ADMIN: Call for New Elves
Phyllis
poppytheelf at hotmail.com
Wed Oct 6 20:52:01 UTC 2004
No: HPFGUIDX 115001
The HPfGU Administration Team is looking for A Few Good Elves.
All elves are expected to perform one or both of the following
duties:
Welcoming new list members -- Send personal welcome e-mails to all
of the people who join the list on your assigned day and enter
related information in a database.
Participation in the list-reading rota -- Read every message
posted to HPforGrownups (the main list) on your assigned day, check
for compliance to posting guidelines, and note the non-compliant
posts in a database.
ADDITIONAL TASKS
In addition, if you are interested in assisting with the following
additional (optional) tasks, please note this in your Elf
Enslavement Application:
Pending Messages -- Approve, reject, or edit moderated posts from
new members and explain why a message was rejected or edited.
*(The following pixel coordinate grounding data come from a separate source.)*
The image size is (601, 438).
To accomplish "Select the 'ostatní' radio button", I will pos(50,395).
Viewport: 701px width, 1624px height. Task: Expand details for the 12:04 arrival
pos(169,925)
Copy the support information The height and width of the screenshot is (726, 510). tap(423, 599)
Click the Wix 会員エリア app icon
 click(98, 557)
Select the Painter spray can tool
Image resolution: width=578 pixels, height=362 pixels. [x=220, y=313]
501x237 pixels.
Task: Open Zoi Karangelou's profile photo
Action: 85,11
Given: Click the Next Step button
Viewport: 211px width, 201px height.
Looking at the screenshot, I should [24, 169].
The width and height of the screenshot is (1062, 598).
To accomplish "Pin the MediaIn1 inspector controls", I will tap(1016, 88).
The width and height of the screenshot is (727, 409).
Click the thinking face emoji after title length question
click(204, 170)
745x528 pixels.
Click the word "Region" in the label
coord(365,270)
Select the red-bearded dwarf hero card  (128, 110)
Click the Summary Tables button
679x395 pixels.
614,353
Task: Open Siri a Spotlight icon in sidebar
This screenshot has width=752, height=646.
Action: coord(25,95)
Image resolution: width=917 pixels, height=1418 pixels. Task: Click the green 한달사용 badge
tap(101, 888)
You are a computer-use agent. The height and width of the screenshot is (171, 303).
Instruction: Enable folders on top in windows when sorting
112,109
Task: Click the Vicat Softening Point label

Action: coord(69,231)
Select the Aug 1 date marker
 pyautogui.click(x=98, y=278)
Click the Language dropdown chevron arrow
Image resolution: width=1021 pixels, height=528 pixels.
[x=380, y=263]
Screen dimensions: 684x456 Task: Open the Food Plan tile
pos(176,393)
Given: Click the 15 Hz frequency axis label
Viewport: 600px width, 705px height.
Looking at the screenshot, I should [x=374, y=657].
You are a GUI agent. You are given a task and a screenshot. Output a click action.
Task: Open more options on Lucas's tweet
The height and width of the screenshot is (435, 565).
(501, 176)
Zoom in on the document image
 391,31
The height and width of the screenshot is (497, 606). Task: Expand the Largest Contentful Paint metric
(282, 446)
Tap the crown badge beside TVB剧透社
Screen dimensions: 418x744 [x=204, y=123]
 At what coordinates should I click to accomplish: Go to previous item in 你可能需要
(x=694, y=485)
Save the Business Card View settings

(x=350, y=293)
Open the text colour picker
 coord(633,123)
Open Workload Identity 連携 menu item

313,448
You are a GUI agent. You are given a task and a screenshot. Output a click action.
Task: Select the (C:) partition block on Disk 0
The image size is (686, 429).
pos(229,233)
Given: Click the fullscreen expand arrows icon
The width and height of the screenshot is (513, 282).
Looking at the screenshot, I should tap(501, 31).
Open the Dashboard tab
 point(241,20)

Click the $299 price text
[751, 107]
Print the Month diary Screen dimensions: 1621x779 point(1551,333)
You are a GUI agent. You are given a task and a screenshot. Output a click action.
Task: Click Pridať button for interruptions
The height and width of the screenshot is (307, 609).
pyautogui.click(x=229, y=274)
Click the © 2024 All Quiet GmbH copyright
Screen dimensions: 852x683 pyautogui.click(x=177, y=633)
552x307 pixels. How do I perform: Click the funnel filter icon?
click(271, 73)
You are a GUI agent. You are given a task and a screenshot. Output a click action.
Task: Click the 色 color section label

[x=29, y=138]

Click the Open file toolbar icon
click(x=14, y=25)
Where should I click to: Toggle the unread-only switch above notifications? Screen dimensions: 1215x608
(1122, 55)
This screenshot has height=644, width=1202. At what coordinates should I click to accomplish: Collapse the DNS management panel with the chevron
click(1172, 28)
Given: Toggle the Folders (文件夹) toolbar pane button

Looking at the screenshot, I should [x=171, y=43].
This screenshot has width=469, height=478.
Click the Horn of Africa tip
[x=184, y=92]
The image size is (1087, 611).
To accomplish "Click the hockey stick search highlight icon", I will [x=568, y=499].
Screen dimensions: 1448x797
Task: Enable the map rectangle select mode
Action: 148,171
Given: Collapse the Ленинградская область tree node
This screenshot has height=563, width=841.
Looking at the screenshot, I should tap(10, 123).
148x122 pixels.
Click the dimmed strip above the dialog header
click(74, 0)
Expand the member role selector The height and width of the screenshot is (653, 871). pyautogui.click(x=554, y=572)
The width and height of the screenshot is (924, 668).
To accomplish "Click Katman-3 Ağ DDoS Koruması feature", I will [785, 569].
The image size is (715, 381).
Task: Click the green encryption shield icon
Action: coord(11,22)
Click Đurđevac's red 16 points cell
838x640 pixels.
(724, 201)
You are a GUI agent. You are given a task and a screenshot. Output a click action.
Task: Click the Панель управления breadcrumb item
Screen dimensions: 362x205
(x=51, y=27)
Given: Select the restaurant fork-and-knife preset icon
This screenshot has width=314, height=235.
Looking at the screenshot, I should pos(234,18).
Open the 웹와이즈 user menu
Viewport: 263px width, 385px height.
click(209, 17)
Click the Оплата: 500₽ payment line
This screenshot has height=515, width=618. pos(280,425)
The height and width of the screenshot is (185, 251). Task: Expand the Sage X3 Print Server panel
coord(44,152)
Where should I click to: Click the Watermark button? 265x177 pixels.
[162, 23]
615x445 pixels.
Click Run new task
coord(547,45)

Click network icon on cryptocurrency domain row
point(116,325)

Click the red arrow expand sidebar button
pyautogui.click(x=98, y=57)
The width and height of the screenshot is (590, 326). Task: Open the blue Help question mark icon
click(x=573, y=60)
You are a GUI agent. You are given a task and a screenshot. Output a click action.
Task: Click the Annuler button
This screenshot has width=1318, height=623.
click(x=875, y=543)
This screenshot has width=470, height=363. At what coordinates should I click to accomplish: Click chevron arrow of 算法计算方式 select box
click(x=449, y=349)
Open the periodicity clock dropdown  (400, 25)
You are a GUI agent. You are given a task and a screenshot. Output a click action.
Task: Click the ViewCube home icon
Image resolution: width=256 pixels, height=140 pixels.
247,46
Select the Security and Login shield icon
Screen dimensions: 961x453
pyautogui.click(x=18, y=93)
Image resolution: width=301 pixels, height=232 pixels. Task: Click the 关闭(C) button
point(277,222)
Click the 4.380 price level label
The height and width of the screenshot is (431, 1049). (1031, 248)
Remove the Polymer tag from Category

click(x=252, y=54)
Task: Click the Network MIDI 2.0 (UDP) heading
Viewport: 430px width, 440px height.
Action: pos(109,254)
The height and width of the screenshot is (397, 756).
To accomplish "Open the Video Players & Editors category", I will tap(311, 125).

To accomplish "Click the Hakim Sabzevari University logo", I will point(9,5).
Help Desk -- Those who have problems with grammar, spelling, and
punctuation (non-native English speakers, people with dyslexia or
visual impairments, etc.) submit their messages for editing before
they post them to the list.
Technical Support -- Please have one or more of the following
skills: knowledge of the mysterious inner workings of Yahoomort,
HTML markup, using or writing scripts (Perl, Java, SQL, etc.),
security measures, or other Internet technologies.
Public Relations -- Respond to messages sent to the HPforGrownups-
owner account.
Database Maintenance -- Clear out old entries, ensure the accuracy
of database entries, and cull relevant information. (We use the
databases provided by YahooGroups.)
Monitoring HPfGU Sister Lists -- Check OT-Chatter, Movie, and
other HPFGU lists for spammers, flame wars, and other irregular or
illegal behavior.
MINIMUM REQUIREMENTS
An elf candidate must
Have been a member of HPfGU in good standing for at least 6
months -- "Good standing" means that you are not on permanent
moderated status. (Those few who are permanently moderated have
been notified.)
Have a good sense of HPfGU's posting conventions -- You understand
the basic HPfGU standards of snipping, attribution, and courtesy.
(You don't need to have the rules memorized, though.)
Have good spelling, punctuation, and grammar skills -- You don't
have to be a Master Linguist, but you should know the difference
between a semicolon and a hole in the ground. :-) Non-native
English speakers are welcome to apply.
Have good communication skills -- It is important that you know
how to express your ideas (especially disagreement) courteously and
with clarity.
Have good interpersonal skills -- Your fellow List Elves will come
from a variety of backgrounds and have a variety of communication
styles. You'll need to know how to get along with people you may not
particularly like or understand, how to go along with decisions with
which you don't necessarily agree, and how to be discreet (not
reveal confidential list business to non-admins).
Be reasonably level-headed -- You should be slow to react when
insulted, slow to jump to conclusions, and quick to forgive
misunderstandings. If you are in the habit of responding in anger
(instead of waiting before posting), this might not be the job for
you. Patience is definitely a virtue in HPfGU list admin; a sense of
humor (especially in the face of the absurd) is mandatory.
Score respectably well on the Percy scale -- If you have some
perfectionist tendencies, you'll fit right in!
Have no life -- Just kidding! However, we do ask that your real
life not be so full as to prevent you from performing your elfly
duties. (You can negotiate how many elfly duties you have.) We
prefer that you commit to a minimum of six months in List Admin;
however, you can don clothing sooner if the need arises.
The ability to keep the rest of the Team supplied with eclairs is a
bonus but is not required. :-)
BENEFITS
Becoming an HPfGU List Elf allows you to
Blow your Harry Potter Obsession score through the roof.
Imbibe all the butterbeer you want (except when on duty).
Become the target of bitter and sometimes delicious insults,
e.g., "Moderator Tart."
Acquire a stylish new wardrobe of colorful tea cozies and lurid
pillowcases.
Get immediate first aid for ears-in-the-oven-door slammings, hand
ironings, foot-in-blender jammings, and other self-inflicted
punishments.
If a large number of candidates apply, it may not be possible to
accept every qualified candidate right away. Every application will
be acknowledged, and we'll keep the applications on file for future
consideration unless you notify us otherwise.
You can find the Elf Enslavement Application (EEA.txt) at
http://groups.yahoo.com/group/HPforGrownups/files/
The application includes instructions on where to send the
application.
The deadline for sending in applications is Wednesday, 13 October
2004, 00:00 (midnight) Greenwich Mean Time.